→ **RECORDS TO PROCESS**:
^^^^

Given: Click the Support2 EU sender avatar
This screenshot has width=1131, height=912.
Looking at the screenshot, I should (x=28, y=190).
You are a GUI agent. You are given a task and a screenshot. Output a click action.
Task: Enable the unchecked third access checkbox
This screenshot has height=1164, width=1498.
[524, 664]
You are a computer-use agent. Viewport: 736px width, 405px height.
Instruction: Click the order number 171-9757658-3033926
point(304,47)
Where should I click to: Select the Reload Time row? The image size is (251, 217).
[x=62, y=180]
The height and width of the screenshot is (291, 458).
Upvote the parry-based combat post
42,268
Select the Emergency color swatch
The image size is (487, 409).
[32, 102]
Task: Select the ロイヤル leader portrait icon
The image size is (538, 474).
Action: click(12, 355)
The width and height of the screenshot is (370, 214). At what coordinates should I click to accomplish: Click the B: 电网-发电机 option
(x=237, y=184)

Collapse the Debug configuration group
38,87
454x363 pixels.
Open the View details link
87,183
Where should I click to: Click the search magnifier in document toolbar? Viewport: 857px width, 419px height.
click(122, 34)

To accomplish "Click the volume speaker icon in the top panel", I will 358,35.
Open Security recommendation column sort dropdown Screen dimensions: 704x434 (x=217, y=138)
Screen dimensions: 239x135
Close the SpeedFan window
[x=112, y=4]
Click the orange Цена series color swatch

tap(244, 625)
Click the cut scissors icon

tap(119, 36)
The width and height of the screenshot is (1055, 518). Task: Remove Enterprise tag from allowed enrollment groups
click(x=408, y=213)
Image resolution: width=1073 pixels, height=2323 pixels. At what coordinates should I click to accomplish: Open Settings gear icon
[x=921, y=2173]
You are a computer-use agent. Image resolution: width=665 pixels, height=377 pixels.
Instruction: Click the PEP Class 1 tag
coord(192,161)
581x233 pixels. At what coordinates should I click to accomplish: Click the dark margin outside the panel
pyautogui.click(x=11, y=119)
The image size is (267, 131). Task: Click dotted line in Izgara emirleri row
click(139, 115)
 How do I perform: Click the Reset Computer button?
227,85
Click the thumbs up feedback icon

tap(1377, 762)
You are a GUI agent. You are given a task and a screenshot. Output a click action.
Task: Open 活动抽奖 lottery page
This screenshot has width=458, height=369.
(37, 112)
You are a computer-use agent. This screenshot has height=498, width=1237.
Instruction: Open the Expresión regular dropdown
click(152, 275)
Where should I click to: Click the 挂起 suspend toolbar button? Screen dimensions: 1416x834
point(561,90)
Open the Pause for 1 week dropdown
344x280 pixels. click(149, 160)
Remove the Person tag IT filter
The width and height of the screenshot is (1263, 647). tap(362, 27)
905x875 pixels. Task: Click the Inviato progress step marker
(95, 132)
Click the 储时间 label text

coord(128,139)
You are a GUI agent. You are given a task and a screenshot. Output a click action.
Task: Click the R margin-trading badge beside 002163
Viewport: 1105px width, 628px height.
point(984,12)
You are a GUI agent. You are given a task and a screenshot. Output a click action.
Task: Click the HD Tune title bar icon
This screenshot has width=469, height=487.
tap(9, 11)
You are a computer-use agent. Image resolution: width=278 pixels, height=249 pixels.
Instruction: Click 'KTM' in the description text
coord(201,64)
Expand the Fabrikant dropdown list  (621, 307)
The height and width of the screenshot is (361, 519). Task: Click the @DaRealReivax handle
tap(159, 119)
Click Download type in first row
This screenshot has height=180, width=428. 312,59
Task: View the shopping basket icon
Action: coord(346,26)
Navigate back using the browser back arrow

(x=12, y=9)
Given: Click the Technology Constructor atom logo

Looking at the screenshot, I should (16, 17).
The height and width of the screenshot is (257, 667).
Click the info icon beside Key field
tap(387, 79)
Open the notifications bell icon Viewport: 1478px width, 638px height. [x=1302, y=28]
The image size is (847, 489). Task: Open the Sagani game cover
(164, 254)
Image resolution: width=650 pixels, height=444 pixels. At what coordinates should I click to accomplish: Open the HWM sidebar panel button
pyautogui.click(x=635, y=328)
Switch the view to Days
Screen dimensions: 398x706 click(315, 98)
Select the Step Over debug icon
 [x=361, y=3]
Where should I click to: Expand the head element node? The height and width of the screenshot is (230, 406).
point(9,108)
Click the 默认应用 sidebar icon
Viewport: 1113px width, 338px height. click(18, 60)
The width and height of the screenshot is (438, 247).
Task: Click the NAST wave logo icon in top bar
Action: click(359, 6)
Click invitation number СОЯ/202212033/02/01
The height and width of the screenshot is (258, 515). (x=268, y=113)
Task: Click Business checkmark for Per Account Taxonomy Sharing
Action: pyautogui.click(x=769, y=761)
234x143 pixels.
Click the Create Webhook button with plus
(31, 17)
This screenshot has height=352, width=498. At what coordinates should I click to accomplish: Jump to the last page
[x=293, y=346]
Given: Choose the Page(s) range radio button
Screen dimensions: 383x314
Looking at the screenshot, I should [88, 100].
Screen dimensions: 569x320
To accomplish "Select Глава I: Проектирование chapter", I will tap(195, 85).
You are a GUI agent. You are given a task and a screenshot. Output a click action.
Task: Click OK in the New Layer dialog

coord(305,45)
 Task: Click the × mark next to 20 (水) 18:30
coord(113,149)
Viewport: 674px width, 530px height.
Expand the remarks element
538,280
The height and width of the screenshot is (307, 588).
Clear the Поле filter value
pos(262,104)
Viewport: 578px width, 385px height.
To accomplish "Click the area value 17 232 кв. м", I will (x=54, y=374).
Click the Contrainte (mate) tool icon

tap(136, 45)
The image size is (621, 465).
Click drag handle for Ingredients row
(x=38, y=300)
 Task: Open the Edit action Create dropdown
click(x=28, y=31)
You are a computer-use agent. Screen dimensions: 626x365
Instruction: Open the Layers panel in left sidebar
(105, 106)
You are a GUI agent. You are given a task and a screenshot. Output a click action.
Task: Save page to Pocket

^^^^

→ **REQUIREMENT**: Take each line of the listing above and set it down again exactly.

→ **EXERCISE ANSWER**:
Given: Click the Support2 EU sender avatar
This screenshot has width=1131, height=912.
Looking at the screenshot, I should (x=28, y=190).
You are a GUI agent. You are given a task and a screenshot. Output a click action.
Task: Enable the unchecked third access checkbox
This screenshot has height=1164, width=1498.
[524, 664]
You are a computer-use agent. Viewport: 736px width, 405px height.
Instruction: Click the order number 171-9757658-3033926
point(304,47)
Where should I click to: Select the Reload Time row? The image size is (251, 217).
[x=62, y=180]
The height and width of the screenshot is (291, 458).
Upvote the parry-based combat post
42,268
Select the Emergency color swatch
The image size is (487, 409).
[32, 102]
Task: Select the ロイヤル leader portrait icon
The image size is (538, 474).
Action: click(12, 355)
The width and height of the screenshot is (370, 214). At what coordinates should I click to accomplish: Click the B: 电网-发电机 option
(x=237, y=184)

Collapse the Debug configuration group
38,87
454x363 pixels.
Open the View details link
87,183
Where should I click to: Click the search magnifier in document toolbar? Viewport: 857px width, 419px height.
click(122, 34)

To accomplish "Click the volume speaker icon in the top panel", I will 358,35.
Open Security recommendation column sort dropdown Screen dimensions: 704x434 (x=217, y=138)
Screen dimensions: 239x135
Close the SpeedFan window
[x=112, y=4]
Click the orange Цена series color swatch

tap(244, 625)
Click the cut scissors icon

tap(119, 36)
The width and height of the screenshot is (1055, 518). Task: Remove Enterprise tag from allowed enrollment groups
click(x=408, y=213)
Image resolution: width=1073 pixels, height=2323 pixels. At what coordinates should I click to accomplish: Open Settings gear icon
[x=921, y=2173]
You are a computer-use agent. Image resolution: width=665 pixels, height=377 pixels.
Instruction: Click the PEP Class 1 tag
coord(192,161)
581x233 pixels. At what coordinates should I click to accomplish: Click the dark margin outside the panel
pyautogui.click(x=11, y=119)
The image size is (267, 131). Task: Click dotted line in Izgara emirleri row
click(139, 115)
 How do I perform: Click the Reset Computer button?
227,85
Click the thumbs up feedback icon

tap(1377, 762)
You are a GUI agent. You are given a task and a screenshot. Output a click action.
Task: Open 活动抽奖 lottery page
This screenshot has width=458, height=369.
(37, 112)
You are a computer-use agent. This screenshot has height=498, width=1237.
Instruction: Open the Expresión regular dropdown
click(152, 275)
Where should I click to: Click the 挂起 suspend toolbar button? Screen dimensions: 1416x834
point(561,90)
Open the Pause for 1 week dropdown
344x280 pixels. click(149, 160)
Remove the Person tag IT filter
The width and height of the screenshot is (1263, 647). tap(362, 27)
905x875 pixels. Task: Click the Inviato progress step marker
(95, 132)
Click the 储时间 label text

coord(128,139)
You are a GUI agent. You are given a task and a screenshot. Output a click action.
Task: Click the R margin-trading badge beside 002163
Viewport: 1105px width, 628px height.
point(984,12)
You are a GUI agent. You are given a task and a screenshot. Output a click action.
Task: Click the HD Tune title bar icon
This screenshot has width=469, height=487.
tap(9, 11)
You are a computer-use agent. Image resolution: width=278 pixels, height=249 pixels.
Instruction: Click 'KTM' in the description text
coord(201,64)
Expand the Fabrikant dropdown list  (621, 307)
The height and width of the screenshot is (361, 519). Task: Click the @DaRealReivax handle
tap(159, 119)
Click Download type in first row
This screenshot has height=180, width=428. 312,59
Task: View the shopping basket icon
Action: coord(346,26)
Navigate back using the browser back arrow

(x=12, y=9)
Given: Click the Technology Constructor atom logo

Looking at the screenshot, I should (16, 17).
The height and width of the screenshot is (257, 667).
Click the info icon beside Key field
tap(387, 79)
Open the notifications bell icon Viewport: 1478px width, 638px height. [x=1302, y=28]
The image size is (847, 489). Task: Open the Sagani game cover
(164, 254)
Image resolution: width=650 pixels, height=444 pixels. At what coordinates should I click to accomplish: Open the HWM sidebar panel button
pyautogui.click(x=635, y=328)
Switch the view to Days
Screen dimensions: 398x706 click(315, 98)
Select the Step Over debug icon
 [x=361, y=3]
Where should I click to: Expand the head element node? The height and width of the screenshot is (230, 406).
point(9,108)
Click the 默认应用 sidebar icon
Viewport: 1113px width, 338px height. click(18, 60)
The width and height of the screenshot is (438, 247).
Task: Click the NAST wave logo icon in top bar
Action: click(359, 6)
Click invitation number СОЯ/202212033/02/01
The height and width of the screenshot is (258, 515). (x=268, y=113)
Task: Click Business checkmark for Per Account Taxonomy Sharing
Action: pyautogui.click(x=769, y=761)
234x143 pixels.
Click the Create Webhook button with plus
(31, 17)
This screenshot has height=352, width=498. At what coordinates should I click to accomplish: Jump to the last page
[x=293, y=346]
Given: Choose the Page(s) range radio button
Screen dimensions: 383x314
Looking at the screenshot, I should [88, 100].
Screen dimensions: 569x320
To accomplish "Select Глава I: Проектирование chapter", I will tap(195, 85).
You are a GUI agent. You are given a task and a screenshot. Output a click action.
Task: Click OK in the New Layer dialog

coord(305,45)
 Task: Click the × mark next to 20 (水) 18:30
coord(113,149)
Viewport: 674px width, 530px height.
Expand the remarks element
538,280
The height and width of the screenshot is (307, 588).
Clear the Поле filter value
pos(262,104)
Viewport: 578px width, 385px height.
To accomplish "Click the area value 17 232 кв. м", I will (x=54, y=374).
Click the Contrainte (mate) tool icon

tap(136, 45)
The image size is (621, 465).
Click drag handle for Ingredients row
(x=38, y=300)
 Task: Open the Edit action Create dropdown
click(x=28, y=31)
You are a computer-use agent. Screen dimensions: 626x365
Instruction: Open the Layers panel in left sidebar
(105, 106)
You are a GUI agent. You are given a task and a screenshot. Output a click action.
Task: Save page to Pocket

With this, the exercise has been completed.